TASK
Edit the records below by changing each "Open" to "Launch" and leaving everything else unchanged.

------ WORKING DATA ------

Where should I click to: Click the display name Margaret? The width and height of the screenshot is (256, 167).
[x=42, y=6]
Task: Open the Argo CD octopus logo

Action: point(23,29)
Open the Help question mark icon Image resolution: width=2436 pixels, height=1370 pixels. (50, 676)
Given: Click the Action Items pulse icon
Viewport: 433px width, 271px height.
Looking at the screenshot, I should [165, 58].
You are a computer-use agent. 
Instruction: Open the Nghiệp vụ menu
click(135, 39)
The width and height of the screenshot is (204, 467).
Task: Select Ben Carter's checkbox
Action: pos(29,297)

------

EXERCISE RESULT
Where should I click to: Click the display name Margaret? The width and height of the screenshot is (256, 167).
[x=42, y=6]
Task: Launch the Argo CD octopus logo

Action: point(23,29)
Launch the Help question mark icon Image resolution: width=2436 pixels, height=1370 pixels. (50, 676)
Given: Click the Action Items pulse icon
Viewport: 433px width, 271px height.
Looking at the screenshot, I should [165, 58].
You are a computer-use agent. 
Instruction: Launch the Nghiệp vụ menu
click(135, 39)
The width and height of the screenshot is (204, 467).
Task: Select Ben Carter's checkbox
Action: pos(29,297)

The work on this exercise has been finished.